By further disrupting supply chains (already affected by the covid-19 pandemic) and food supply, and leading to a sharp increase in oil and gas prices and other commodities, the war in Ukraine could potentially slow down the pace and impact in the short-term the ambitions of the green transition agenda of North African countries. Increased public spending meant to offset social tensions caused by rising prices could put further fiscal strains on indebted countries such as Tunisia or divert budgets initially allocated to promote the green energy transition. The geopolitical impact of the war on Russian gas supply creates a tension between additional gas requests from Europeans to fill in the gap, consequent incentives for fresh gas projects in North Africa, and the target of reducing dependence from such source through additional renewable energy capacity (despite gas being proposed as part of the EU taxonomy).  

European Neighbourhood Policy, EU Global Strategy and the Strategic Compass

Traditionally, the EU Neighbourhood Policy defines European strategic interests as aiming to achieve three joint priorities: economic development for stabilisation, security, migration, and mobility.
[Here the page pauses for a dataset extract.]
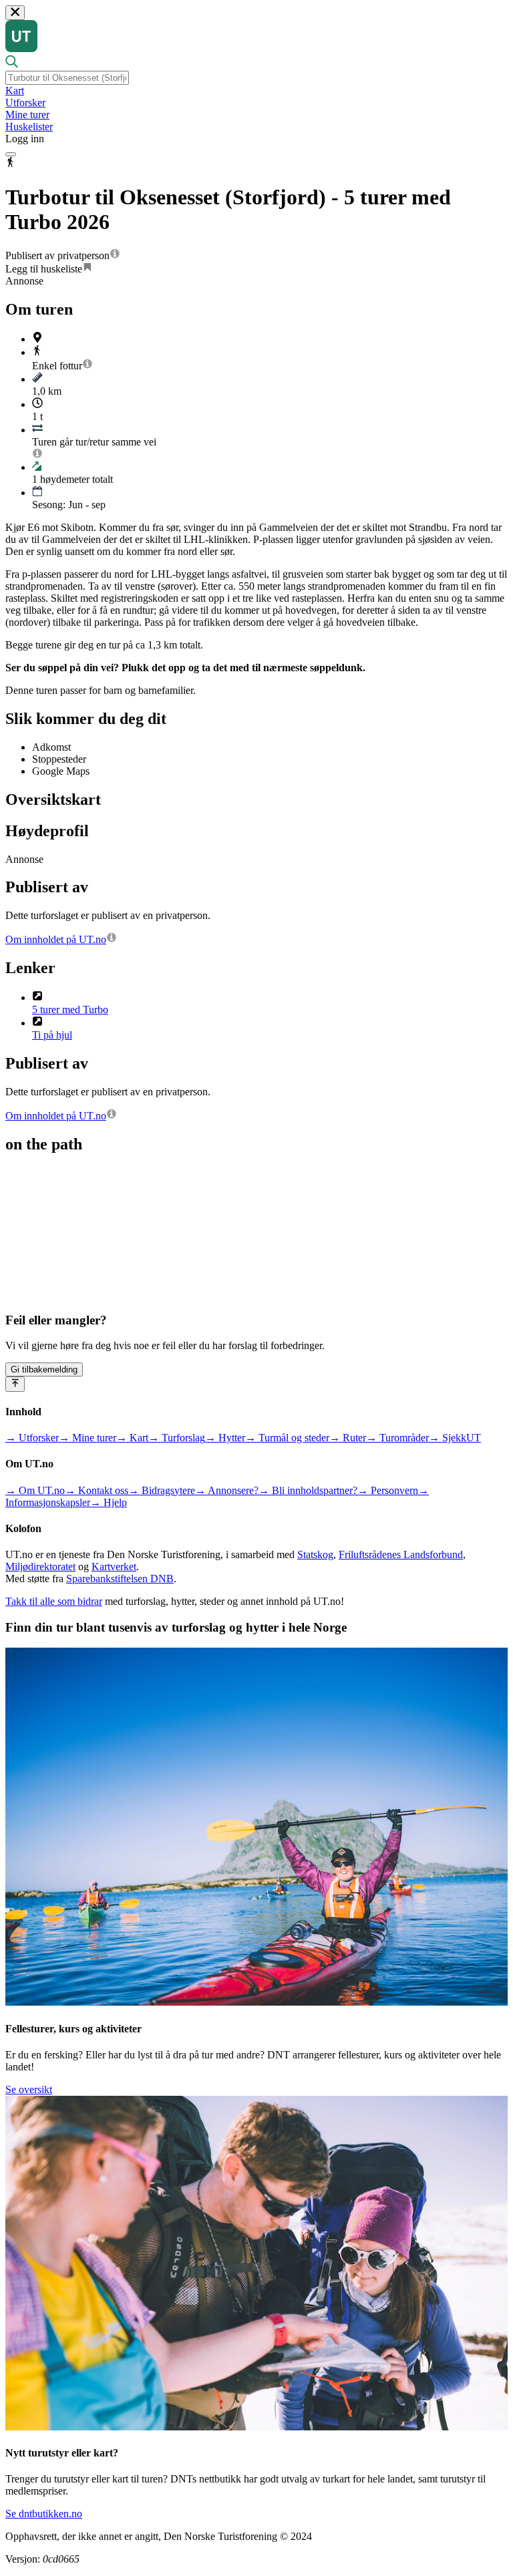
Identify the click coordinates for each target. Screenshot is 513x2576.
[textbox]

From a geopolitical perspective, both the EU Global Strategy and the recently adopted Strategic Compass – set to work as a toolkit for EU’s security and defence policy – refer to climate change, dependence on fossil fuels (including on Russia’s energy imports), and the supply of new energy sources, as a source of challenges and instability. Thus, if the EU and its Member States take a geopolitical stance towards North African countries engaged in the green energy transition of the region, including Morocco which is heading towards reaching its 42% electricity target capacity from renewable energies by 2023, the logic of their partnership would support a strengthening of EU’s external relations towards such strategic partners. To that effect, it is worth noting the latest positive developments with Spain joining Germany in a strategic move to endorse the Moroccan proposal for an autonomy status of the Western Sahara under Moroccan sovereignty as “serious, credible and realistic”. This could translate into further partnerships, investments and cooperation in the green energy transition. On the other hand, Spain and Germany will increase their imports of liquefied natural gas from the US to reduce dependence from Russian gas, rather than from Algeria – third largest gas supplier to the EU as of the first semester of 2021 – whereas Italy is seeking additional supply through the Trans-Mediterranean pipeline (Algeria-Tunisia-Italy). This takes place in a context of closure of the Maghreb-Europe Gas pipeline (Algeria-Morocco-Spain) and difficulties to supply additional quantities of Algerian gas to Spain through the MedGaz pipeline (Algeria-Spain). It could lead Algeria to further disregard progress on its already slow green energy transition, bearing in mind cooperation with the EU on that front is limited so far. Egypt could also ramp up its gas supplies to Europe, whilst pursuing its green energy transition agenda, which could strengthen its influence in the Eastern Mediterranean.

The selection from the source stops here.